[Extracted information]
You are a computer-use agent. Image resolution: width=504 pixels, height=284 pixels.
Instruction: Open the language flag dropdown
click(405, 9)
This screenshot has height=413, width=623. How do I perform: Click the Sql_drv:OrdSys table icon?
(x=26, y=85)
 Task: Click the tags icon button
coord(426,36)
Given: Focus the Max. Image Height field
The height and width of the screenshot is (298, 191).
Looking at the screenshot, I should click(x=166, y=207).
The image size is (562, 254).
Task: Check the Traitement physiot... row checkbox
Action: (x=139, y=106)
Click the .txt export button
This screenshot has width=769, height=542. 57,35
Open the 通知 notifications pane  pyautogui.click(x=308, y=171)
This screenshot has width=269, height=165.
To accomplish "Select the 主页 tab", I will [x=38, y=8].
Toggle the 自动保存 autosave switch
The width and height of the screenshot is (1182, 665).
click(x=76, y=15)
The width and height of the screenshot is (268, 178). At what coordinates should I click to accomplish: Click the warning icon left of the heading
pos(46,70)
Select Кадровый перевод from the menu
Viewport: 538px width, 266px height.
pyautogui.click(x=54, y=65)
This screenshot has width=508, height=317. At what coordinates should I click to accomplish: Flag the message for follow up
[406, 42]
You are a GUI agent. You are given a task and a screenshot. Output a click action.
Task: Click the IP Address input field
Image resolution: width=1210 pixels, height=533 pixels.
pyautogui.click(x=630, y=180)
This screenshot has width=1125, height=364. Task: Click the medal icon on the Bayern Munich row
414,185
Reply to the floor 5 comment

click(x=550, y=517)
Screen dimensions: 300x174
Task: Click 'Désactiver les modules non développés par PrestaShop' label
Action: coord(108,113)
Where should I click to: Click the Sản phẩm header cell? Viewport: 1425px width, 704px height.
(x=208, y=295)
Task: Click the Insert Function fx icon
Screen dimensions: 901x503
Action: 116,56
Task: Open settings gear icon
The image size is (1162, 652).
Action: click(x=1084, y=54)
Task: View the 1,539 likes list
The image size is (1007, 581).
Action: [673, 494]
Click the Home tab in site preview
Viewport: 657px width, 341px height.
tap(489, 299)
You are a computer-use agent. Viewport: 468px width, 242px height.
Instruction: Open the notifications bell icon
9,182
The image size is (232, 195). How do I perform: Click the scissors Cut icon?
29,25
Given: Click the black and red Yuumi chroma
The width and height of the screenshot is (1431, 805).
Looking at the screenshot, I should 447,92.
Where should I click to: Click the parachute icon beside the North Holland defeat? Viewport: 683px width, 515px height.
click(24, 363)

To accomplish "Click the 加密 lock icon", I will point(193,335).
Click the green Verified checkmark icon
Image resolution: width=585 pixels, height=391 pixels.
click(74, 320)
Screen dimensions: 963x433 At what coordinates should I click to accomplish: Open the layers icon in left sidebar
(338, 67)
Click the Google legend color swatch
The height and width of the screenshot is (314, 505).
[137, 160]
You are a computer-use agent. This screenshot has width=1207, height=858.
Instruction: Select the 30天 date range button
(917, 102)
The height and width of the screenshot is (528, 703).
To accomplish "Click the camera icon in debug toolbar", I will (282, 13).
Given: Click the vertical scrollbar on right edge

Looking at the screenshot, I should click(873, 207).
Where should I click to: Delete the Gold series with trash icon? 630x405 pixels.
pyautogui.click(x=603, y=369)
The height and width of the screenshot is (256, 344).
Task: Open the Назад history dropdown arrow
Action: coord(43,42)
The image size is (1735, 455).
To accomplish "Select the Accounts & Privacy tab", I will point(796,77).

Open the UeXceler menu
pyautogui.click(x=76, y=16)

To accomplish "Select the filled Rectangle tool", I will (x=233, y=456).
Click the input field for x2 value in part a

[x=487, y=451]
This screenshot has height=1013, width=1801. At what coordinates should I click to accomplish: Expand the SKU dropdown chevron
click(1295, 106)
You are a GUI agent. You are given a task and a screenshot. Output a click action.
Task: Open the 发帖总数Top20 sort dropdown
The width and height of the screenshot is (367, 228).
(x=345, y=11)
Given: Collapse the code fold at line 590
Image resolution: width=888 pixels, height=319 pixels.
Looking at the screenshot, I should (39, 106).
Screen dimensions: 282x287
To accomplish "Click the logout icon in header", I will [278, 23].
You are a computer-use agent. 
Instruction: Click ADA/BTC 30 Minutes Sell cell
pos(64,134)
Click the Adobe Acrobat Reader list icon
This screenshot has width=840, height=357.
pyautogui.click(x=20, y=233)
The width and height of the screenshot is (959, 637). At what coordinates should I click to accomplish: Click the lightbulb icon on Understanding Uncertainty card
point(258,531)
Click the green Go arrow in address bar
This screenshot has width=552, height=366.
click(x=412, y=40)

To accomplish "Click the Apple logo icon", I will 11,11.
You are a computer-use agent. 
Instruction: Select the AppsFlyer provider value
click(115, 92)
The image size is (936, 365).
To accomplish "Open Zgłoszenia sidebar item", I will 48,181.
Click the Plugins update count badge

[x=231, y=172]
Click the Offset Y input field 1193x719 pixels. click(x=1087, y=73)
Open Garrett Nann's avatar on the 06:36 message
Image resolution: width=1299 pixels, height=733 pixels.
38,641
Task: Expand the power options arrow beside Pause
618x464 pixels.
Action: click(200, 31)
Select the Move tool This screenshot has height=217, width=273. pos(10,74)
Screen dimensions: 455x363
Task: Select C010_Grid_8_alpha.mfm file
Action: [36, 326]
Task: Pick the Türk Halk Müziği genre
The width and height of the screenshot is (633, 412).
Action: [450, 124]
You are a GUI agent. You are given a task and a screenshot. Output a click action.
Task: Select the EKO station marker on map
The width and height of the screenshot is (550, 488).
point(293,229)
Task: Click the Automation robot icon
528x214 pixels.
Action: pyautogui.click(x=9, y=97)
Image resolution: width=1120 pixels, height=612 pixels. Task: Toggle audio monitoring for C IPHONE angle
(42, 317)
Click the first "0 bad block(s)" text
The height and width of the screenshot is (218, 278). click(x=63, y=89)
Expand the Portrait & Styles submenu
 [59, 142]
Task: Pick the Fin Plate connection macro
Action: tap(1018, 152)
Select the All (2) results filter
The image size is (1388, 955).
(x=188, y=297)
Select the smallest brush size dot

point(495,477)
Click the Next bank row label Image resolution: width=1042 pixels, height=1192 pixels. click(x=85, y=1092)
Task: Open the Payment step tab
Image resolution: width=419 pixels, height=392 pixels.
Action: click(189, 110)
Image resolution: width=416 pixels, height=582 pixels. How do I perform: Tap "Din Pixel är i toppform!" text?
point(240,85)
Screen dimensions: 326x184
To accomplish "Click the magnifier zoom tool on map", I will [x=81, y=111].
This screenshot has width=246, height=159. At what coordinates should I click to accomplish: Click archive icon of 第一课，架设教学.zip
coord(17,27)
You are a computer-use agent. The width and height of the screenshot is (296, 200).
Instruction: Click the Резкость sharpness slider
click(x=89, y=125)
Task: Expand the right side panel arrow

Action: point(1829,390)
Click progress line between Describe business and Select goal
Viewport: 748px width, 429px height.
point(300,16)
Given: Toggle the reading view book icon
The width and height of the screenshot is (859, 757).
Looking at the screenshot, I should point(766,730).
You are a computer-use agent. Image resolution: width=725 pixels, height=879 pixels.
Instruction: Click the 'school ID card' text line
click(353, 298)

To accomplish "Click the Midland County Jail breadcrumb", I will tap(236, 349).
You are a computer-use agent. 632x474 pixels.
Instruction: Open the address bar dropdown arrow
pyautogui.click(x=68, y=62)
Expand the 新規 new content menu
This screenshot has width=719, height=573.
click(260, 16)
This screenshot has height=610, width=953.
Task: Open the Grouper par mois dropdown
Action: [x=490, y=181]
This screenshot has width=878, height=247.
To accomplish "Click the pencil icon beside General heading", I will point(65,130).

[Task description] Transcription of the entire listing, word for word, is required.

[Solution to this problem]
You are a computer-use agent. Image resolution: width=504 pixels, height=284 pixels.
Instruction: Open the language flag dropdown
click(405, 9)
This screenshot has height=413, width=623. How do I perform: Click the Sql_drv:OrdSys table icon?
(x=26, y=85)
 Task: Click the tags icon button
coord(426,36)
Given: Focus the Max. Image Height field
The height and width of the screenshot is (298, 191).
Looking at the screenshot, I should click(x=166, y=207).
The image size is (562, 254).
Task: Check the Traitement physiot... row checkbox
Action: (x=139, y=106)
Click the .txt export button
This screenshot has width=769, height=542. 57,35
Open the 通知 notifications pane  pyautogui.click(x=308, y=171)
This screenshot has width=269, height=165.
To accomplish "Select the 主页 tab", I will [x=38, y=8].
Toggle the 自动保存 autosave switch
The width and height of the screenshot is (1182, 665).
click(x=76, y=15)
The width and height of the screenshot is (268, 178). At what coordinates should I click to accomplish: Click the warning icon left of the heading
pos(46,70)
Select Кадровый перевод from the menu
Viewport: 538px width, 266px height.
pyautogui.click(x=54, y=65)
This screenshot has width=508, height=317. At what coordinates should I click to accomplish: Flag the message for follow up
[406, 42]
You are a GUI agent. You are given a task and a screenshot. Output a click action.
Task: Click the IP Address input field
Image resolution: width=1210 pixels, height=533 pixels.
pyautogui.click(x=630, y=180)
This screenshot has width=1125, height=364. Task: Click the medal icon on the Bayern Munich row
414,185
Reply to the floor 5 comment

click(x=550, y=517)
Screen dimensions: 300x174
Task: Click 'Désactiver les modules non développés par PrestaShop' label
Action: coord(108,113)
Where should I click to: Click the Sản phẩm header cell? Viewport: 1425px width, 704px height.
(x=208, y=295)
Task: Click the Insert Function fx icon
Screen dimensions: 901x503
Action: 116,56
Task: Open settings gear icon
The image size is (1162, 652).
Action: click(x=1084, y=54)
Task: View the 1,539 likes list
The image size is (1007, 581).
Action: [673, 494]
Click the Home tab in site preview
Viewport: 657px width, 341px height.
tap(489, 299)
You are a computer-use agent. Viewport: 468px width, 242px height.
Instruction: Open the notifications bell icon
9,182
The image size is (232, 195). How do I perform: Click the scissors Cut icon?
29,25
Given: Click the black and red Yuumi chroma
The width and height of the screenshot is (1431, 805).
Looking at the screenshot, I should 447,92.
Where should I click to: Click the parachute icon beside the North Holland defeat? Viewport: 683px width, 515px height.
click(24, 363)

To accomplish "Click the 加密 lock icon", I will point(193,335).
Click the green Verified checkmark icon
Image resolution: width=585 pixels, height=391 pixels.
click(74, 320)
Screen dimensions: 963x433 At what coordinates should I click to accomplish: Open the layers icon in left sidebar
(338, 67)
Click the Google legend color swatch
The height and width of the screenshot is (314, 505).
[137, 160]
You are a computer-use agent. This screenshot has width=1207, height=858.
Instruction: Select the 30天 date range button
(917, 102)
The height and width of the screenshot is (528, 703).
To accomplish "Click the camera icon in debug toolbar", I will (282, 13).
Given: Click the vertical scrollbar on right edge

Looking at the screenshot, I should click(873, 207).
Where should I click to: Delete the Gold series with trash icon? 630x405 pixels.
pyautogui.click(x=603, y=369)
The height and width of the screenshot is (256, 344).
Task: Open the Назад history dropdown arrow
Action: coord(43,42)
The image size is (1735, 455).
To accomplish "Select the Accounts & Privacy tab", I will point(796,77).

Open the UeXceler menu
pyautogui.click(x=76, y=16)

To accomplish "Select the filled Rectangle tool", I will (x=233, y=456).
Click the input field for x2 value in part a

[x=487, y=451]
This screenshot has height=1013, width=1801. At what coordinates should I click to accomplish: Expand the SKU dropdown chevron
click(1295, 106)
You are a GUI agent. You are given a task and a screenshot. Output a click action.
Task: Open the 发帖总数Top20 sort dropdown
The width and height of the screenshot is (367, 228).
(x=345, y=11)
Given: Collapse the code fold at line 590
Image resolution: width=888 pixels, height=319 pixels.
Looking at the screenshot, I should (39, 106).
Screen dimensions: 282x287
To accomplish "Click the logout icon in header", I will [278, 23].
You are a computer-use agent. 
Instruction: Click ADA/BTC 30 Minutes Sell cell
pos(64,134)
Click the Adobe Acrobat Reader list icon
This screenshot has width=840, height=357.
pyautogui.click(x=20, y=233)
The width and height of the screenshot is (959, 637). At what coordinates should I click to accomplish: Click the lightbulb icon on Understanding Uncertainty card
point(258,531)
Click the green Go arrow in address bar
This screenshot has width=552, height=366.
click(x=412, y=40)

To accomplish "Click the Apple logo icon", I will 11,11.
You are a computer-use agent. 
Instruction: Select the AppsFlyer provider value
click(115, 92)
The image size is (936, 365).
To accomplish "Open Zgłoszenia sidebar item", I will 48,181.
Click the Plugins update count badge

[x=231, y=172]
Click the Offset Y input field 1193x719 pixels. click(x=1087, y=73)
Open Garrett Nann's avatar on the 06:36 message
Image resolution: width=1299 pixels, height=733 pixels.
38,641
Task: Expand the power options arrow beside Pause
618x464 pixels.
Action: click(200, 31)
Select the Move tool This screenshot has height=217, width=273. pos(10,74)
Screen dimensions: 455x363
Task: Select C010_Grid_8_alpha.mfm file
Action: [36, 326]
Task: Pick the Türk Halk Müziği genre
The width and height of the screenshot is (633, 412).
Action: [450, 124]
You are a GUI agent. You are given a task and a screenshot. Output a click action.
Task: Select the EKO station marker on map
The width and height of the screenshot is (550, 488).
point(293,229)
Task: Click the Automation robot icon
528x214 pixels.
Action: pyautogui.click(x=9, y=97)
Image resolution: width=1120 pixels, height=612 pixels. Task: Toggle audio monitoring for C IPHONE angle
(42, 317)
Click the first "0 bad block(s)" text
The height and width of the screenshot is (218, 278). click(x=63, y=89)
Expand the Portrait & Styles submenu
 [59, 142]
Task: Pick the Fin Plate connection macro
Action: tap(1018, 152)
Select the All (2) results filter
The image size is (1388, 955).
(x=188, y=297)
Select the smallest brush size dot

point(495,477)
Click the Next bank row label Image resolution: width=1042 pixels, height=1192 pixels. click(x=85, y=1092)
Task: Open the Payment step tab
Image resolution: width=419 pixels, height=392 pixels.
Action: click(189, 110)
Image resolution: width=416 pixels, height=582 pixels. How do I perform: Tap "Din Pixel är i toppform!" text?
point(240,85)
Screen dimensions: 326x184
To accomplish "Click the magnifier zoom tool on map", I will [x=81, y=111].
This screenshot has width=246, height=159. At what coordinates should I click to accomplish: Click archive icon of 第一课，架设教学.zip
coord(17,27)
You are a computer-use agent. The width and height of the screenshot is (296, 200).
Instruction: Click the Резкость sharpness slider
click(x=89, y=125)
Task: Expand the right side panel arrow

Action: point(1829,390)
Click progress line between Describe business and Select goal
Viewport: 748px width, 429px height.
point(300,16)
Given: Toggle the reading view book icon
The width and height of the screenshot is (859, 757).
Looking at the screenshot, I should point(766,730).
You are a computer-use agent. Image resolution: width=725 pixels, height=879 pixels.
Instruction: Click the 'school ID card' text line
click(353, 298)

To accomplish "Click the Midland County Jail breadcrumb", I will tap(236, 349).
You are a computer-use agent. 632x474 pixels.
Instruction: Open the address bar dropdown arrow
pyautogui.click(x=68, y=62)
Expand the 新規 new content menu
This screenshot has width=719, height=573.
click(260, 16)
This screenshot has height=610, width=953.
Task: Open the Grouper par mois dropdown
Action: [x=490, y=181]
This screenshot has width=878, height=247.
To accomplish "Click the pencil icon beside General heading", I will point(65,130).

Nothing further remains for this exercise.